*** Stored data

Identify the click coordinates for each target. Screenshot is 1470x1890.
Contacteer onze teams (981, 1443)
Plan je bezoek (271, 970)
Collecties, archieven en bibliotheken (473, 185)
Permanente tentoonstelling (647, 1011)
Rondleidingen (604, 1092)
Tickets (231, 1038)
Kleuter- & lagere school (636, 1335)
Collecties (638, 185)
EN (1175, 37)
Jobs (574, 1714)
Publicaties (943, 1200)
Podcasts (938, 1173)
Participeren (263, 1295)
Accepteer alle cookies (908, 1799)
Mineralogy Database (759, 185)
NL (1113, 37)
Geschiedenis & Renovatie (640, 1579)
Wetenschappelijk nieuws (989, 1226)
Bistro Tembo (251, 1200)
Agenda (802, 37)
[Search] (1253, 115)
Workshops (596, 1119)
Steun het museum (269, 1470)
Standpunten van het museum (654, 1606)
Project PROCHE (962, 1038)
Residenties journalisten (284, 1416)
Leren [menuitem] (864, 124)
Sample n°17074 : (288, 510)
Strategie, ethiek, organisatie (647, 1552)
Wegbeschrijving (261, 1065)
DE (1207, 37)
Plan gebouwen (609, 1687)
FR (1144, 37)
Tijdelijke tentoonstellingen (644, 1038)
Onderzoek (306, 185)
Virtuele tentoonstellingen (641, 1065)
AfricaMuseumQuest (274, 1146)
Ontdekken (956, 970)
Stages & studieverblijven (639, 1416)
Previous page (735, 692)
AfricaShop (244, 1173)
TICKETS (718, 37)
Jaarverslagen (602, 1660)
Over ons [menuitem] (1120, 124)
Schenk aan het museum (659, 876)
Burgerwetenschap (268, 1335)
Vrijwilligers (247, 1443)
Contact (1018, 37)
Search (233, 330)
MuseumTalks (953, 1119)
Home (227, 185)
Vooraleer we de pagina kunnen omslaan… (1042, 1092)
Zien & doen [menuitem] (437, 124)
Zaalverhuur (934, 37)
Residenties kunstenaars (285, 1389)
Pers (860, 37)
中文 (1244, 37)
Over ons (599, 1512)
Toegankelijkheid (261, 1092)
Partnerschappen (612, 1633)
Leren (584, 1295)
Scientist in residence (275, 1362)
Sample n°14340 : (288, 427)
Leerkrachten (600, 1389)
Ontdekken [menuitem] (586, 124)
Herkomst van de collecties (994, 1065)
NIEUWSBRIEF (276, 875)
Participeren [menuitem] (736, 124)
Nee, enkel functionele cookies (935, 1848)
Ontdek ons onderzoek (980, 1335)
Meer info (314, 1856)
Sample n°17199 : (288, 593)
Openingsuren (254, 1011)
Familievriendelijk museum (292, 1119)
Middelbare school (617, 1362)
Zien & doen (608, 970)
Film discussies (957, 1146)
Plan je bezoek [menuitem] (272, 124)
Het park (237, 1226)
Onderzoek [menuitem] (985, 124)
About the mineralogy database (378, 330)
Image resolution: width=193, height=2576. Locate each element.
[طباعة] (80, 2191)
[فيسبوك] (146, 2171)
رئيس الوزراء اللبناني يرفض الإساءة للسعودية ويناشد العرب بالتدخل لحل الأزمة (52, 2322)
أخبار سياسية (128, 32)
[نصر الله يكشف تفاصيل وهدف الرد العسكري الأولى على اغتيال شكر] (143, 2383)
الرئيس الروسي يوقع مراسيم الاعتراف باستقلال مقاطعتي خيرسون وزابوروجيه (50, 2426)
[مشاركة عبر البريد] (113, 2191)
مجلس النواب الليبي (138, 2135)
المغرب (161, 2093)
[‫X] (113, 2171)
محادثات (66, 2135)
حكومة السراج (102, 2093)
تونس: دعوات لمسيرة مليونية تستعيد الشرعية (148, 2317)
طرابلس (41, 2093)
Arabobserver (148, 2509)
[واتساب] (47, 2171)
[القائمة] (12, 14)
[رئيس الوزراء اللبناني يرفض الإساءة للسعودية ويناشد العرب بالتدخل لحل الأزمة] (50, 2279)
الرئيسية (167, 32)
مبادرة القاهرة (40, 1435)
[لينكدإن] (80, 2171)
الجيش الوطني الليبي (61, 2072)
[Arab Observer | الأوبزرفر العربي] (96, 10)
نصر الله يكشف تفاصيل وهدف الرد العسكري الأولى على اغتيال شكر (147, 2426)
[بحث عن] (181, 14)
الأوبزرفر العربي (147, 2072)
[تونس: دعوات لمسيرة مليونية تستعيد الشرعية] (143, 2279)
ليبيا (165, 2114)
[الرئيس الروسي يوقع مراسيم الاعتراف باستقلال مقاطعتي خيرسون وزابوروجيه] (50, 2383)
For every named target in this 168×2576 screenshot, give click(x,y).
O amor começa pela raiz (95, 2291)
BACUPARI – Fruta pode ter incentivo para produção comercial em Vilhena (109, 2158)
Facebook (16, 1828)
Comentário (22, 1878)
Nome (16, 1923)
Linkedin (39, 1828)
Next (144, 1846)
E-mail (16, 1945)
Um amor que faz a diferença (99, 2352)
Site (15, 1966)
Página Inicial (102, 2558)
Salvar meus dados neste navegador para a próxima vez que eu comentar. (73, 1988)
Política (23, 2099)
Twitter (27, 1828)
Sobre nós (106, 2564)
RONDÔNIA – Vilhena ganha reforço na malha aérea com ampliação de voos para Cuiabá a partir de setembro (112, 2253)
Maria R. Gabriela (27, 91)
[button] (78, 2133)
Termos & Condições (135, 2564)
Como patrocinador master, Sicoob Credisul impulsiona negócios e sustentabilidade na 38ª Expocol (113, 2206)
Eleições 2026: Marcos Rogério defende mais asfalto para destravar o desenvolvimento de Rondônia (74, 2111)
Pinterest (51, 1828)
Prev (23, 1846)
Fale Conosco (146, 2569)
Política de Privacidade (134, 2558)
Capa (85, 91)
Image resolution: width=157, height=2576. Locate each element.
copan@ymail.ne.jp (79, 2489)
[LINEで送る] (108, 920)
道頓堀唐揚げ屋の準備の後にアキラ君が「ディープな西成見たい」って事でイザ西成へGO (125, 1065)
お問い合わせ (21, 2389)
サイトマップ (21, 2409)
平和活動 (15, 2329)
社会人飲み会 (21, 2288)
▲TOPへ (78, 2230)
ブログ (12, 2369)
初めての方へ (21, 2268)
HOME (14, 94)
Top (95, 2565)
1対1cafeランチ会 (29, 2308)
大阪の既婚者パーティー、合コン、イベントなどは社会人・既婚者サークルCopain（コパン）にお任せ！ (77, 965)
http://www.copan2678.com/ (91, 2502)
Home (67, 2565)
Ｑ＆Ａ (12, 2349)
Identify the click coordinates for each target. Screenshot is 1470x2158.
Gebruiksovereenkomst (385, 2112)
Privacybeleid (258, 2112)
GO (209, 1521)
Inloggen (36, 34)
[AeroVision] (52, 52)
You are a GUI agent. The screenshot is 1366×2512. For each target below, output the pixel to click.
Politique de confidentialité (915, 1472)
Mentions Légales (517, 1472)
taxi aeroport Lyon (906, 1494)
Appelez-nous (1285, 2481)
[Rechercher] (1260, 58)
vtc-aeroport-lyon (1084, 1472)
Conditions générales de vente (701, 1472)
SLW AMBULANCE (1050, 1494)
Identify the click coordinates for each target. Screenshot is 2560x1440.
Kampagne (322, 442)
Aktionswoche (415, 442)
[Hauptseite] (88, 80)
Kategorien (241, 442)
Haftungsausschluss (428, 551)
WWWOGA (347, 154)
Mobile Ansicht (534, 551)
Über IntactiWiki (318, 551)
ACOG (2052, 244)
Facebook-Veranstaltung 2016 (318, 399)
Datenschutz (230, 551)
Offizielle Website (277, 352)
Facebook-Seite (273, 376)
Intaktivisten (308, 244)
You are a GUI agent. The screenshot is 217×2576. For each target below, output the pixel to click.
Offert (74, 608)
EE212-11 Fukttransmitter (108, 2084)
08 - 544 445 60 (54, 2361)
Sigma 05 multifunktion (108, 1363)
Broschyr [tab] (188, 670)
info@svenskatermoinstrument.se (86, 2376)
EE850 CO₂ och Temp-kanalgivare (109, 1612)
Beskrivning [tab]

******

■ About this task: The answer is the run of lines above from the line containing "Arabobserver (148, 2509)" through the line containing "Como patrocinador master, Sicoob", copied exactly and alone.

■ Task answer:
Arabobserver (148, 2509)
[واتساب] (47, 2171)
[القائمة] (12, 14)
[رئيس الوزراء اللبناني يرفض الإساءة للسعودية ويناشد العرب بالتدخل لحل الأزمة] (50, 2279)
الرئيسية (167, 32)
مبادرة القاهرة (40, 1435)
[لينكدإن] (80, 2171)
الجيش الوطني الليبي (61, 2072)
[Arab Observer | الأوبزرفر العربي] (96, 10)
نصر الله يكشف تفاصيل وهدف الرد العسكري الأولى على اغتيال شكر (147, 2426)
[بحث عن] (181, 14)
الأوبزرفر العربي (147, 2072)
[تونس: دعوات لمسيرة مليونية تستعيد الشرعية] (143, 2279)
ليبيا (165, 2114)
[الرئيس الروسي يوقع مراسيم الاعتراف باستقلال مقاطعتي خيرسون وزابوروجيه] (50, 2383)
For every named target in this 168×2576 screenshot, give click(x,y).
O amor começa pela raiz (95, 2291)
BACUPARI – Fruta pode ter incentivo para produção comercial em Vilhena (109, 2158)
Facebook (16, 1828)
Comentário (22, 1878)
Nome (16, 1923)
Linkedin (39, 1828)
Next (144, 1846)
E-mail (16, 1945)
Um amor que faz a diferença (99, 2352)
Site (15, 1966)
Página Inicial (102, 2558)
Salvar meus dados neste navegador para a próxima vez que eu comentar. (73, 1988)
Política (23, 2099)
Twitter (27, 1828)
Sobre nós (106, 2564)
RONDÔNIA – Vilhena ganha reforço na malha aérea com ampliação de voos para Cuiabá a partir de setembro (112, 2253)
Maria R. Gabriela (27, 91)
[button] (78, 2133)
Termos & Condições (135, 2564)
Como patrocinador master, Sicoob Credisul impulsiona negócios e sustentabilidade na 38ª Expocol (113, 2206)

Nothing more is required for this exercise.